# Goal of the exercise:
Below are lines of data; restate word for word those running from the line containing "Toggle the Invisible interface option" to the line containing "This screenshot has height=420, width=511.", inclusive, and no others.

# Saved entries:
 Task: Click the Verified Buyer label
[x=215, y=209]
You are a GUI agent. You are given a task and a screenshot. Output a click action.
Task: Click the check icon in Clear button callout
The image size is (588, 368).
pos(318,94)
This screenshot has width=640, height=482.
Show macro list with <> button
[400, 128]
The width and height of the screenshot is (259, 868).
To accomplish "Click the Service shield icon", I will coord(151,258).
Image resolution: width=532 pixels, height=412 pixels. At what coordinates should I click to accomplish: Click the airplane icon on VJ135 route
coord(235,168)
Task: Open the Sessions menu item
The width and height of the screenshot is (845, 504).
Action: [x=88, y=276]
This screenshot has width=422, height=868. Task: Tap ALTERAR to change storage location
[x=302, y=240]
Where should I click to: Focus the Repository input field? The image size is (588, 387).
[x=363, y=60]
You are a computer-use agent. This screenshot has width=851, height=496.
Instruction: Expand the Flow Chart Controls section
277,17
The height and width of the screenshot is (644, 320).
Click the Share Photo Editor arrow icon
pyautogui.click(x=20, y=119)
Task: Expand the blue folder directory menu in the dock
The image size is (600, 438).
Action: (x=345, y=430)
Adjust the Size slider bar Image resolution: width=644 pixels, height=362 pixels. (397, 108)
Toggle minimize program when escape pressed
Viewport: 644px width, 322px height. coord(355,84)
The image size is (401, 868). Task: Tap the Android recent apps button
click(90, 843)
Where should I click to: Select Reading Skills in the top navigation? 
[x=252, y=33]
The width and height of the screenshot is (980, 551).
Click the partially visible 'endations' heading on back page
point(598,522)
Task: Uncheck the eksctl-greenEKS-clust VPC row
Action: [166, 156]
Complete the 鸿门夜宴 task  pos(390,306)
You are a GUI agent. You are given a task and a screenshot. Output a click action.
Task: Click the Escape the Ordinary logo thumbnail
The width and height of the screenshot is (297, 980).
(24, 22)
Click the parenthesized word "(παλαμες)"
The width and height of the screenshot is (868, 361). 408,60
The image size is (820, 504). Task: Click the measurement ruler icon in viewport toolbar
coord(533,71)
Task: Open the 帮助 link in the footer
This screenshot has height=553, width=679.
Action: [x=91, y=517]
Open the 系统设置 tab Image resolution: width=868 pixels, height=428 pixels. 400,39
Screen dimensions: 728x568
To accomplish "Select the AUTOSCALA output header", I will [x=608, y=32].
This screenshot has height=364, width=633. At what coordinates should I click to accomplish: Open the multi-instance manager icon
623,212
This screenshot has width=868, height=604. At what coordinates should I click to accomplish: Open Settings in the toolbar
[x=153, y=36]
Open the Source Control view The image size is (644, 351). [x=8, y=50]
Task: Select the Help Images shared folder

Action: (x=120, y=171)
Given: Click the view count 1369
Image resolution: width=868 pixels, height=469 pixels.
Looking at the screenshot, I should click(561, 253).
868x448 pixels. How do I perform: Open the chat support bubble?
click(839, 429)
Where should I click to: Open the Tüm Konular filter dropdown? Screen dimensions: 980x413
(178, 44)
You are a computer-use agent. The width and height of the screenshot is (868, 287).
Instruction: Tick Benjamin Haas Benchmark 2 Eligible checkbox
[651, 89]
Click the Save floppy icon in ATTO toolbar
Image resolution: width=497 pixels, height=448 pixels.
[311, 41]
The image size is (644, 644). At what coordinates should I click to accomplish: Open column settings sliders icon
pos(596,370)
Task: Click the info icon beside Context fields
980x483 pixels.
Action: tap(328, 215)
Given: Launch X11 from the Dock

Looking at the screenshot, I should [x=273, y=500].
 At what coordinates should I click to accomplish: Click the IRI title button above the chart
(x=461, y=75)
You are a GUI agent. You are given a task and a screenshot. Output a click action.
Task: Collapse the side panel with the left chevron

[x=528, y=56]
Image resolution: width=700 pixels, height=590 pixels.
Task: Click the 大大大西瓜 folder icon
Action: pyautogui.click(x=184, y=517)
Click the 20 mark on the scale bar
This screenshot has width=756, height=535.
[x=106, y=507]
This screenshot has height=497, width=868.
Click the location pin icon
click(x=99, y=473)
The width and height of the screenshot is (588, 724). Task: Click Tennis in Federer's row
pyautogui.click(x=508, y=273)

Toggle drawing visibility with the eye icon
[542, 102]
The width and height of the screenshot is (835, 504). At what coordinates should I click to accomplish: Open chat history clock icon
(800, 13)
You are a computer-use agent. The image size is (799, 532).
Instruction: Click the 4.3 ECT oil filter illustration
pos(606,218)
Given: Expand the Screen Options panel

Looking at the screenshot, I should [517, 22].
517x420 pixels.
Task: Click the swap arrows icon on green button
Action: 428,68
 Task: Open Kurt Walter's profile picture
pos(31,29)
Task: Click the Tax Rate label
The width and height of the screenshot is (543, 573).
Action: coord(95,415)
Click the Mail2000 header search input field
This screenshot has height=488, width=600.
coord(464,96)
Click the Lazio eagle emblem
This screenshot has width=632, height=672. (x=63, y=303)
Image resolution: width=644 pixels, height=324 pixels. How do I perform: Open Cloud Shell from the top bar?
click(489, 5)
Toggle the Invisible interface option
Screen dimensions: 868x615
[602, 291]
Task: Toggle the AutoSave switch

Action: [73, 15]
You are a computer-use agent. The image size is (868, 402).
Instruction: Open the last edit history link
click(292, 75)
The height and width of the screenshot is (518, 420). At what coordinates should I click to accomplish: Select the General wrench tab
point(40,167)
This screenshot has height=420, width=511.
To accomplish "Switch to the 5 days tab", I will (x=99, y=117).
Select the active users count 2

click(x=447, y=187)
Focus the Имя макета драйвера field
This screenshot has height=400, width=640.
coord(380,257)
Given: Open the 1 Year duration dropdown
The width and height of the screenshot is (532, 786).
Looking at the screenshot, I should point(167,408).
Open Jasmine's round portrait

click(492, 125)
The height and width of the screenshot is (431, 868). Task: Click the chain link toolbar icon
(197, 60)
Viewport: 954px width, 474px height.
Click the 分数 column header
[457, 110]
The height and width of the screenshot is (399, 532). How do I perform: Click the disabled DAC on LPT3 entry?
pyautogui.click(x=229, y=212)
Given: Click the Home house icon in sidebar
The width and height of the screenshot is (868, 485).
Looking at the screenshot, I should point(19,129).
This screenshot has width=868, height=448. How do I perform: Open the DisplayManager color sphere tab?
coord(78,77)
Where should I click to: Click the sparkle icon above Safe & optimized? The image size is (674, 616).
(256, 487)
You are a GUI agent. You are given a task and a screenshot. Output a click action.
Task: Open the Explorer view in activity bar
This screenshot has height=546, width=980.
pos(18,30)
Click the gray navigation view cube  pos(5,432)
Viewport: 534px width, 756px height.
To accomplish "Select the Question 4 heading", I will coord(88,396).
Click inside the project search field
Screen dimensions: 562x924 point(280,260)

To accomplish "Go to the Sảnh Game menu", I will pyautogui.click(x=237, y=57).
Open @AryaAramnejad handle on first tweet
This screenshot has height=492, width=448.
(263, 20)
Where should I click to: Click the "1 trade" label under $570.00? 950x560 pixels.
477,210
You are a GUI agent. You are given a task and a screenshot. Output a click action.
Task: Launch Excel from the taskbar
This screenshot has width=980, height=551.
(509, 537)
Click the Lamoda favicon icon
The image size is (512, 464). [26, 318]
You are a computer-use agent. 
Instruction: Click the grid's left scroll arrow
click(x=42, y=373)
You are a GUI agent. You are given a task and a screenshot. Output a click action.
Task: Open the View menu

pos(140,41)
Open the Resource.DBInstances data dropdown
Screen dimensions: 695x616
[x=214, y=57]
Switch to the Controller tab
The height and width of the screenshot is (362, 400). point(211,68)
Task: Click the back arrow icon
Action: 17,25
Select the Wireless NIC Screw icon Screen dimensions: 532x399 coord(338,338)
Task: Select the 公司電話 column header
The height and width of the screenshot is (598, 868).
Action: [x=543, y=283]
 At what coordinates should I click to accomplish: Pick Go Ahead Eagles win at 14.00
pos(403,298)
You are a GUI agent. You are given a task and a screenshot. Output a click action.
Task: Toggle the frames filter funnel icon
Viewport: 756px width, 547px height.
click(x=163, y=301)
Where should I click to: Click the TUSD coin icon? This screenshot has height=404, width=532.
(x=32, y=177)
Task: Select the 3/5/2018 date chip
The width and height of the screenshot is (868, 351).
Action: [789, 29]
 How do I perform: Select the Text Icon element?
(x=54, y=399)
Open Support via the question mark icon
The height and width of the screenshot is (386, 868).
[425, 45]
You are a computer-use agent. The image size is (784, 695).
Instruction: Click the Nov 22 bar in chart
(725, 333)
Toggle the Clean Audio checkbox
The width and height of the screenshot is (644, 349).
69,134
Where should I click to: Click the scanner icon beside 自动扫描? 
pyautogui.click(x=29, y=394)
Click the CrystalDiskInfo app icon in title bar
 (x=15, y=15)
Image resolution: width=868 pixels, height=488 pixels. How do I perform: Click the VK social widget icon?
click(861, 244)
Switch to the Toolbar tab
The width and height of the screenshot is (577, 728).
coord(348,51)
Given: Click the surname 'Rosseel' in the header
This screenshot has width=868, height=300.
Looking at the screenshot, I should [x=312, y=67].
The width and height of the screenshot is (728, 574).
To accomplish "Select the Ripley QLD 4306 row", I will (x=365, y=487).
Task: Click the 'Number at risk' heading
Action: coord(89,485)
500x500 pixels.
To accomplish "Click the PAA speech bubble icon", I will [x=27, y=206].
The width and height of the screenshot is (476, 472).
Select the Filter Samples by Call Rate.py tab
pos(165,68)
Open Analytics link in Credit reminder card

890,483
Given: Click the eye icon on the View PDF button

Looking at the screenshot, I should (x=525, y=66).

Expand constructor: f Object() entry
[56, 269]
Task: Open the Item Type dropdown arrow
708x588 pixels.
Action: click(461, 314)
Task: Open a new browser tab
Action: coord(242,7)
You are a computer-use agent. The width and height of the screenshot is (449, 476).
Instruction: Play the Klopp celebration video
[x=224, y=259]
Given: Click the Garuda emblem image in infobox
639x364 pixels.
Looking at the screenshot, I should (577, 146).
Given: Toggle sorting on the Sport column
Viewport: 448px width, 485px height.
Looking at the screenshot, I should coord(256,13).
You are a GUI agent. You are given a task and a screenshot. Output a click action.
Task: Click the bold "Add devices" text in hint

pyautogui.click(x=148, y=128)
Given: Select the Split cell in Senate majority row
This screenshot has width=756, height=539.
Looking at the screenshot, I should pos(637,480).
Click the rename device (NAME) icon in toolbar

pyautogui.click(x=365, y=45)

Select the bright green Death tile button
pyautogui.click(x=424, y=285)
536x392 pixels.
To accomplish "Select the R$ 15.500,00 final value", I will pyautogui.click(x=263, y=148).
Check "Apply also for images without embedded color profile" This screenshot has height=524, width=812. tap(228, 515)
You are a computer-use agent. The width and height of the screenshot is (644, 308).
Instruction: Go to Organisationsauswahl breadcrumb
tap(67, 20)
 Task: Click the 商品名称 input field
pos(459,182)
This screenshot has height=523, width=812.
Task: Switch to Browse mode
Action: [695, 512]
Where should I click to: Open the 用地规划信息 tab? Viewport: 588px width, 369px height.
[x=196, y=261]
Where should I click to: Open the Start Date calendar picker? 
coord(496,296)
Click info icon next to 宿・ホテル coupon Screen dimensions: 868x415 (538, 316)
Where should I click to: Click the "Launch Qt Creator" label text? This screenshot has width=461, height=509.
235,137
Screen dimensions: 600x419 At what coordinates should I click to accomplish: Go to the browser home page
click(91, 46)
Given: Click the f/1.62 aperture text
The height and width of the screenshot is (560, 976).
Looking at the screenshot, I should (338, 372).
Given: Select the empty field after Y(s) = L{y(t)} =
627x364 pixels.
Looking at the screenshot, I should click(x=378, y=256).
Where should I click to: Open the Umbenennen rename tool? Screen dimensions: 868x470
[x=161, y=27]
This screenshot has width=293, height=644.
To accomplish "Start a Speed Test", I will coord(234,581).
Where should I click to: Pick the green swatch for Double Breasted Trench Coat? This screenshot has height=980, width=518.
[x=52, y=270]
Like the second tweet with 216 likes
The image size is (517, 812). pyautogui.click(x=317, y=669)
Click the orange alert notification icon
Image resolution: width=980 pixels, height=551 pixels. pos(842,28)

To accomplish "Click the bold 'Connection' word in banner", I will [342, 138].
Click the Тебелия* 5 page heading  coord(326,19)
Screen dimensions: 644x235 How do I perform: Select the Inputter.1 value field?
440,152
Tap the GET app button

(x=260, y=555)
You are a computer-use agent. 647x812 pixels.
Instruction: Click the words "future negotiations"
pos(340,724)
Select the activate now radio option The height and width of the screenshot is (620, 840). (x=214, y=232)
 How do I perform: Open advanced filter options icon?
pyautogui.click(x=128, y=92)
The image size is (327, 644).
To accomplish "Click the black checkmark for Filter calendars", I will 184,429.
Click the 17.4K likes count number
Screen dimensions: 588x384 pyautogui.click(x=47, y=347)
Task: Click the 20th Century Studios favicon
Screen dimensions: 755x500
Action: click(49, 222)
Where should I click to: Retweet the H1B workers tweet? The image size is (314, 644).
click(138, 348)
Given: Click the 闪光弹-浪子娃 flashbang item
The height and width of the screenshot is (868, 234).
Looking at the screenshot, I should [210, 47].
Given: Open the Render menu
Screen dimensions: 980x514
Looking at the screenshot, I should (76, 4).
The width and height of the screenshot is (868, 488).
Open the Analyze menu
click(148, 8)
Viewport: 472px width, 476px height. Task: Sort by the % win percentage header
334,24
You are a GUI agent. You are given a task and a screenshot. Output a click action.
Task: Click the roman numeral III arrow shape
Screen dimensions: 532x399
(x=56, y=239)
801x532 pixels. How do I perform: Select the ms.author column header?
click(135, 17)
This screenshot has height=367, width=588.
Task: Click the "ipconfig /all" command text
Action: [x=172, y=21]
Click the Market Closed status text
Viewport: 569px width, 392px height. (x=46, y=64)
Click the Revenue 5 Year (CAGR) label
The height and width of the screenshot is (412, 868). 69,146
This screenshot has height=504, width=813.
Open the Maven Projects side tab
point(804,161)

# Response area:
Toggle the Invisible interface option
Screen dimensions: 868x615
[602, 291]
Task: Toggle the AutoSave switch

Action: [73, 15]
You are a computer-use agent. The image size is (868, 402).
Instruction: Open the last edit history link
click(292, 75)
The height and width of the screenshot is (518, 420). At what coordinates should I click to accomplish: Select the General wrench tab
point(40,167)
This screenshot has height=420, width=511.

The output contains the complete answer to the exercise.